Open rmholmes opened 1 year ago
Note: It doesn't look like this error will have affected the JRA-55 forced runs because these don't seem to use netcdf packing (no add_offset
or scale_factor
in the forcing files).
This issue has been mentioned on ACCESS Hive Community Forum. There might be relevant details there:
Where is your experiment directory located @rmholmes?
/home/561/rmh561/access-om2/1deg_era5_iaf
for the run with the issue and /home/561/rmh561/access-om2/1deg_era5_iaf_perror
for the altered packing run.
Note this comment about potentially dropping this project, although I'd still love to know what the issue is!
Note https://github.com/COSIMA/access-om2/issues/242#issuecomment-1409563618, although I'd still love to know what the issue is!

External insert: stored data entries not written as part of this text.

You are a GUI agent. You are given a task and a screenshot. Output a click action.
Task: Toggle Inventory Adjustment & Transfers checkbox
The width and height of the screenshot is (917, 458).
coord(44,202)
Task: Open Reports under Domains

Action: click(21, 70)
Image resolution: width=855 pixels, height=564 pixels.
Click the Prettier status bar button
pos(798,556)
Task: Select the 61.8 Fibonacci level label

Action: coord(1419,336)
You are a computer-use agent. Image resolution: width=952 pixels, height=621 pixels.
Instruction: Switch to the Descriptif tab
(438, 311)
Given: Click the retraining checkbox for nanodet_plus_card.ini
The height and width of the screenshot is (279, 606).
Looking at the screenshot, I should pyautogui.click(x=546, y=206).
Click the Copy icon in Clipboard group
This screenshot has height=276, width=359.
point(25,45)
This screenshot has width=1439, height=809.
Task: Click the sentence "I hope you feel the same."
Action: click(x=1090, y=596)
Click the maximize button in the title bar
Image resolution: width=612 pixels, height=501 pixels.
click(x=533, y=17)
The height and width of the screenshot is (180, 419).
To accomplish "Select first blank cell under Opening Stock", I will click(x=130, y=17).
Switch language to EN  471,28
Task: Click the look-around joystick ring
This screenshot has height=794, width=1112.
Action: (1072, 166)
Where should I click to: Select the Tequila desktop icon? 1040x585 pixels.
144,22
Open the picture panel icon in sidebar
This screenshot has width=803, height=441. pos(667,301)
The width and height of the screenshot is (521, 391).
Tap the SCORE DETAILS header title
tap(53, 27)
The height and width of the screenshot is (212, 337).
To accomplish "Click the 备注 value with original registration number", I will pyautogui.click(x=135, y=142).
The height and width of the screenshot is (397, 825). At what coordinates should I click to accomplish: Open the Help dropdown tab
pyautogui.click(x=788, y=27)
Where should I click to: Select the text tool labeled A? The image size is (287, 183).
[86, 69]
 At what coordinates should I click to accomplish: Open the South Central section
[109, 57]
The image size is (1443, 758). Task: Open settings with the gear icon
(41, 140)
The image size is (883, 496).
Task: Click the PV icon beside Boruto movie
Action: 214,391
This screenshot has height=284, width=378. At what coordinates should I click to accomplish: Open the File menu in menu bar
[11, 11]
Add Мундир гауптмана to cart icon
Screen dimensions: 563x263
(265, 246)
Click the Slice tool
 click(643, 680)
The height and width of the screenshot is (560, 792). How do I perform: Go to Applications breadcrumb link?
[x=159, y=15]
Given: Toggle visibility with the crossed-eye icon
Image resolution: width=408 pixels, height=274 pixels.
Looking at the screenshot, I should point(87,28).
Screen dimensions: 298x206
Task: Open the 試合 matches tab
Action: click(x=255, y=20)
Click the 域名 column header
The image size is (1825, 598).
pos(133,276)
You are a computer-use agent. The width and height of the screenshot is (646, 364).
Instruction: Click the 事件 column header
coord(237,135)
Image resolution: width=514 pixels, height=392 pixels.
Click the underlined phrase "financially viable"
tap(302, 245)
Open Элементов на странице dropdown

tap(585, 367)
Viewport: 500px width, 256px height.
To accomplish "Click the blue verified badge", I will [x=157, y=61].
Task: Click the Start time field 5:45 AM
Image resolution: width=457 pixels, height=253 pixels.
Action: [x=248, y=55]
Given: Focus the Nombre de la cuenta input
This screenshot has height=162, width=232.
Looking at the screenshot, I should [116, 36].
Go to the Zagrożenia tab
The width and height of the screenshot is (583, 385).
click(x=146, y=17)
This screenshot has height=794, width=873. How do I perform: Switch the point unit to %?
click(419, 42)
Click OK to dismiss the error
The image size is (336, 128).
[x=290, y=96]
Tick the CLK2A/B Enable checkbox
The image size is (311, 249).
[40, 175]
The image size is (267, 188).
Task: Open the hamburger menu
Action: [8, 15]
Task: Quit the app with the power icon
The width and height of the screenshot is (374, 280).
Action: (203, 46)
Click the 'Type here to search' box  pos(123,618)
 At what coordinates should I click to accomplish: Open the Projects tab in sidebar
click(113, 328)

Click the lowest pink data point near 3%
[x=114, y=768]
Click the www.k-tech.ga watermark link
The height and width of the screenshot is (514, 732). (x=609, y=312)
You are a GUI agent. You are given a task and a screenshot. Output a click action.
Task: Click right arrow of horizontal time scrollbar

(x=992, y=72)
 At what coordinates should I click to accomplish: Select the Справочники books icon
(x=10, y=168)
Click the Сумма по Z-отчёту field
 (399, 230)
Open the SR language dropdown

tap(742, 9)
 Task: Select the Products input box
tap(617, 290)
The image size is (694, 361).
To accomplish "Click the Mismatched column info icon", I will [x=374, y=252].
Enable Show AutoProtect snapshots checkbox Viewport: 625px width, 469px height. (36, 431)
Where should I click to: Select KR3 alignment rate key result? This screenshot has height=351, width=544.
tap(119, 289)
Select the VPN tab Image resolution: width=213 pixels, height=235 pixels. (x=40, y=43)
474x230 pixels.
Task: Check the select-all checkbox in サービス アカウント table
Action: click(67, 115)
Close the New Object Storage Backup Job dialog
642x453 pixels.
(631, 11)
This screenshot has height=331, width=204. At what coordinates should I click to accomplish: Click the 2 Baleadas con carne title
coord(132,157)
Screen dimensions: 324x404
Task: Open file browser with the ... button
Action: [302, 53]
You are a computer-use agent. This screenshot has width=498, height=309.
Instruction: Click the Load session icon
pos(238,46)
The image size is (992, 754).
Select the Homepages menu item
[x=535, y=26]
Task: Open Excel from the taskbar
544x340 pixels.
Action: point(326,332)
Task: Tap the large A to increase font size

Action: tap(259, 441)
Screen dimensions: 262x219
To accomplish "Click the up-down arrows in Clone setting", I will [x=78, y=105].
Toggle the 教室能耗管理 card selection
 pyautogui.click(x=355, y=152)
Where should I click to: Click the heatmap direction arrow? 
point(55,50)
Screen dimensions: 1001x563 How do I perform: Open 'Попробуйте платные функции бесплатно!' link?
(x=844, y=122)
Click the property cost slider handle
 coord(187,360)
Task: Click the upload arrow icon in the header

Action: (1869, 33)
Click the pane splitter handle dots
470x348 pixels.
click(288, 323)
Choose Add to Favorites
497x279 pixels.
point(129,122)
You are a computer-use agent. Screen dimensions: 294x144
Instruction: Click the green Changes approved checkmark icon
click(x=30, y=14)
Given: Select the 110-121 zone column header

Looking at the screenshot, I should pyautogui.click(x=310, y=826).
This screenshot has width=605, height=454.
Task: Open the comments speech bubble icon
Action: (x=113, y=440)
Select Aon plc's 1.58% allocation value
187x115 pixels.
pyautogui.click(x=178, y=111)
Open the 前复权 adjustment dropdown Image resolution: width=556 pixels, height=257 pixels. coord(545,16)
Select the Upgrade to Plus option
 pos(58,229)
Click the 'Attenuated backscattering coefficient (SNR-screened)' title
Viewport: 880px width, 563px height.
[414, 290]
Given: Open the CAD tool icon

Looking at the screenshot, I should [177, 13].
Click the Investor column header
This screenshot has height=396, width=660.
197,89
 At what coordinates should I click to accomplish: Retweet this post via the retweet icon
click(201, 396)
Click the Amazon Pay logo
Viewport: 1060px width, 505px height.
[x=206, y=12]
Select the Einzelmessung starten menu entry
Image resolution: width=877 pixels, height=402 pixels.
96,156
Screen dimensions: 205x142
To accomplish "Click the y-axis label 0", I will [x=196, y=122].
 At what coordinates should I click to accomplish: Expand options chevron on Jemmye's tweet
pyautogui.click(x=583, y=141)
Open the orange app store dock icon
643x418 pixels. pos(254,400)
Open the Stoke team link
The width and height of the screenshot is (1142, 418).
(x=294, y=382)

Even when this is working for MOM6 that is likely through CMEPS or some other nupoc framework, so this problem will still need to be fixed.
For future reference, the code for this in a separate branch of libaccessom2
. The specific lines where the scale_factor
and offset
are applied are here:
https://github.com/COSIMA/libaccessom2/blob/242-era5-support/libutil/src/util.F90#L96-L103
I'd start with adding some logging to make sure those values are as expected.
It is strange that the first time it is read the values are bad, then they're ok.
The other place to look is this ncvar_read_data
routine, which has the caching Nic added
https://github.com/COSIMA/libaccessom2/blob/242-era5-support/libforcing/src/ncvar.F90#L303-L343
An off-by-one index error is a candidate, but I can't see it having quite the catastrophic effects seen in the model.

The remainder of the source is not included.